Friday, November 19, 2010

Oh No Michigan?

For all that do not know...I am moving to Michigan. I am really excited. I have kind of had enough of the low pay at my job. I have been training new people at my work that make a lot more than I do. I just need to move on. Desiree and I were thinking of our options and it was between either moving to a camp and teaching rock climbing, or going back to school. We both were thinking about it and decided that school was the better option, but we did not know how we were going to execute this. Desiree and I were praying and trying to think of more options on how to go back to school, and not get into too much debt. Not too long after Desiree and I heard from my parents and we talked through the option that if I help my father refinish the basement, they would put a full kitchen in, and give us free rent while we went to school. Thank you LORD. This is too good to turn down. Desiree and I prayed about it, and the LORD said yes.

We had already planned a trip out to Michigan for Thanksgiving and my Cousin Chris' wedding, and it was too expensive to change our flights. We did not have to be out for school until January 10, and Desiree wanted to be with her family for Christmas. So the plan developed into moving our stuff out before Thanksgiving on a semi truck, and flying out to meet it in Michigan for Thanksgiving, so that we could unpack our stuff. Then we would fly back to Colorado and spend the three weeks with Desiree's family through Christmas. On the 26th we would drive our car back to Michigan.
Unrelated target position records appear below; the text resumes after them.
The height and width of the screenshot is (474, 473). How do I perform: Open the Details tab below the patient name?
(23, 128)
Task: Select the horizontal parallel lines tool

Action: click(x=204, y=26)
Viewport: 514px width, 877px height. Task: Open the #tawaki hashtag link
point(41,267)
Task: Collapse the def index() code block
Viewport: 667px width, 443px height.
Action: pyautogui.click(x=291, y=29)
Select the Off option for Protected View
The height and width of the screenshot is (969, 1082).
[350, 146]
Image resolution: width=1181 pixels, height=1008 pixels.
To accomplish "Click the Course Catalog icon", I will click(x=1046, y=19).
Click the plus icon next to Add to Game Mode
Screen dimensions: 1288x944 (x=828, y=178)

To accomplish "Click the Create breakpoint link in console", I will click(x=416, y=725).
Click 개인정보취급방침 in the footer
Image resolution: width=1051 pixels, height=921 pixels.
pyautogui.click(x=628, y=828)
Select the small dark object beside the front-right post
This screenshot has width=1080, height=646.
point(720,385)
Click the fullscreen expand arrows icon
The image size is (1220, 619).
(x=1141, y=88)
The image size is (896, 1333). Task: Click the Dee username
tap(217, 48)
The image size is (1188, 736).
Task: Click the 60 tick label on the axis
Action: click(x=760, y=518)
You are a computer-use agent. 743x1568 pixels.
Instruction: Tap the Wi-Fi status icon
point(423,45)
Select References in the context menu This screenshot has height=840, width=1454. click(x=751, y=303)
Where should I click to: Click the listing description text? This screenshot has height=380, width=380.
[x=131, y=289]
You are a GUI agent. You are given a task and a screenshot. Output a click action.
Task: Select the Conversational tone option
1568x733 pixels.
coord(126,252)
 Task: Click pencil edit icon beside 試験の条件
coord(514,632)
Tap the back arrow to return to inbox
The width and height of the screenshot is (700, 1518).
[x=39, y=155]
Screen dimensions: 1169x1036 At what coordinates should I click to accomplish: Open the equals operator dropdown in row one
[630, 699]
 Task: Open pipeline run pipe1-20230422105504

So here it is my last day of work, and our stuff has just arrived in Michigan. I am really excited about the change, but a little scared at the same time. Spite the excitement there is one thing that is making me a little depressed.................... Climbing.

I was really trying to stay positive about it, but there is only one place to climb out doors in the Lower Peninsula in Michigan. My father said that he will let me build a bouldering wall in the garage. I started to look into it, and it is going to cost me more money than I thought to create this wall. My fear is that I will try to climb when I am out in Michigan, but I won’t keep it up, and my passion for climbing will go out the window. I really don't want this to be the case.

I LOVE TO CLIMB.

1 comment:

  1. Adam! (1) Thank you for your feed back on my photo! I am so glad for it!!
    (2) You will never lose your passion for climbing. THis is just a season. Seasons don't last forever!

    Love you and Des Very much miss you guys!